Одежду собирались фотографировать на фоне рынка на улице Лепик, на Монмартре. Пестрые, хотя и несколько убогие, ряды уличного рынка, с тротуарами и мостовой, усыпанными мятыми капустными листьями, должны были составить интересный контраст изящным (и неприлично дорогим) творениям месье Диора. Наряды привезли в больших деревянных ящиках в кузове крытого фургона и вместе с молодыми манекенщицами, которые должны были демонстрировать одежду от Диора, незаметно доставили в бар в конце улицы. Торговля на рынке была в полном разгаре. Только что привезли бочки дешевого молодого вина из Божоле, которое пользовалось у парижан огромной популярностью. После лишений, перенесенных в годы войны, любая еда по-прежнему была объектом повышенного интереса. К тому же это был Монмартр, где в течение четырех лет люди питались теми самыми, подобранными на мостовой, мятыми капустными листьями, в то время как нормальные продукты доставались нацистам.
Первая манекенщица вышла из бара и двинулась вдоль прилавков навстречу фотографам из «Орор». Люди перестали торговать и торговаться и уставились на нее. Над улицей повисло гробовое молчание. Затем из дверного проема мясницкой лавки, торгующей потрохами, полился поток грязных ругательств. Торговка кричала, потрясая кулаками, лицо ее покраснело от ярости. Манекенщица притормозила, улыбка испарилась с ее лица.
Еще одна женщина ринулась через улицу с ведром помоев наперевес и окатила ими манекенщицу с головы до ног. Потрясенная девушка поспешила укрыться за дверями магазина, пытаясь стряхнуть ошметки отходов со своего платья. Но там ее дожидались еще две женщины. Выкрикивая оскорбления, одна вцепилась ей в волосы, а другая попыталась сорвать с нее платье.
К расправе присоединились и другие — это были побитые жизнью женщины средних лет. Дородная матрона с высоким начесом в стиле зазу порвала на одной из девушек лиф желтого платья, и бедняжке пришлось спасаться бегством, прикрывая руками голую грудь. Грубые эпитеты сыпались на нее, словно град камней.
Вторая манекенщица по глупости решила заступиться за подругу, и ее постигла та же участь. У рыночных торговок были увесистые кулаки, и они воспользовались ими, чтобы отдубасить представительниц седьмого округа.
— Убирайтесь, шлюхи!
— Вы только посмотрите на эту сучку! Она платит по сорок тысяч франков за платье, а у моих детей нет молока!
Мужчины только смеялись, но женщины были настроены решительно. Они гнали девушек по улице, хватая их за волосы и платья, забрасывая помидорами. Преследование продолжалось до самых дверей бара, где громила-официант в белом фартуке преградил им дорогу. Манекенщицы, грязные и избитые, скрылись внутри, и двери захлопнулись перед завывающей толпой преследовательниц.
— И не вздумайте возвращаться обратно! — выкрикнула одна из них. — В следующий раз в вас полетят бутылки с «коктейлем Молотова»!

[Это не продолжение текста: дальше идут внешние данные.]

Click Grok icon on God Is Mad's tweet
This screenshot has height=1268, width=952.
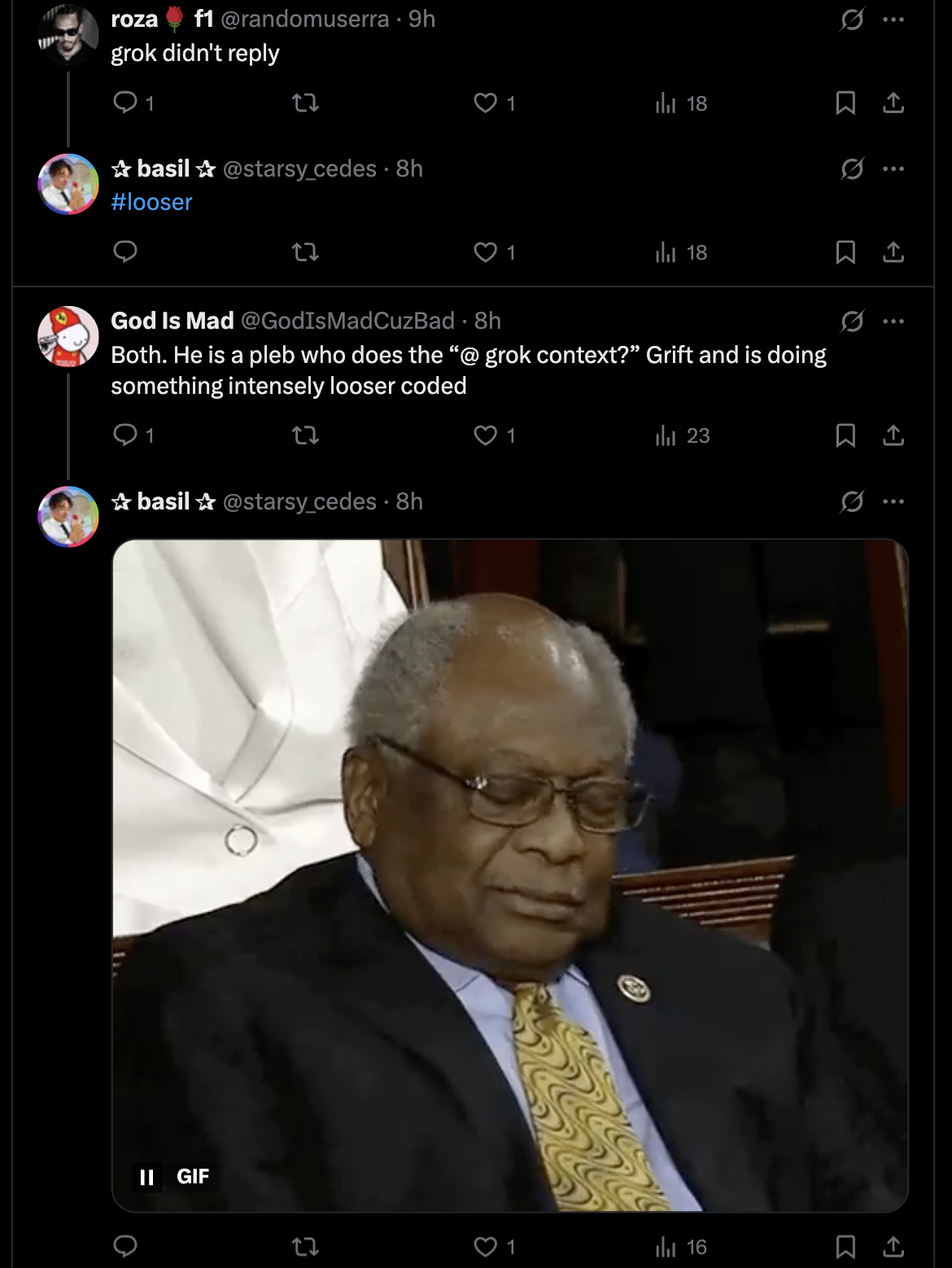click(x=852, y=321)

Сражение между левыми и правыми разделило Францию на два лагеря на многие десятки лет. Имена, подобные Диору, хотя и стали синонимами французской культуры, но также символизировали роскошь и разжигали классовую ненависть.
Такой внезапный и громкий успех, который испытал Диор, конечно, не обошелся без противодействия. Он вызвал ненависть во многих кварталах, начиная с бедных улочек Монмартра. Кутюрье, которые годами безуспешно пытались завоевать американский рынок, особенно горько переживали победу Диора, который пленил американских закупщиков за один день. Они резко обвиняли Диора в том, что его модели — это чудовищное расточительство, что они недоступны обычным женщинам и что во времена, когда женская мода должна быть в первую очередь практична, ужасно ретроградны. Диор смошенничал: он соблазнил всех, неограниченно пользуясь средствами Бюссака. Он нарушил все правила, и судьба его щедро отблагодарила.
По другую сторону Атлантики также нашлись недоброжелатели, опечаленные тем, что французская мода, несмотря на все мрачные прогнозы, оказалась далеко не мертва. К разочарованию американских модельеров, мечтавших о том, что мировая столица моды переместится в Нью-Йорк, американки по-прежнему жаждали носить парижские платья, а американские доллары уплывали в карман человеку, бывшему олицетворением всех предубеждений против французов: он был насмешлив, изворотлив и немужественен.
(И несмотря на все это, подделки под «Нью лук» появились в витринах всех центральных магазинов. Стоили они в десятки раз дешевле подлинного Диора, сшиты были из дешевых тканей и отделаны дешевой фурнитурой, но при этом с точностью копировали роскошные силуэты творений с авеню Монтень, поддерживая слух о возвращении века женственности.)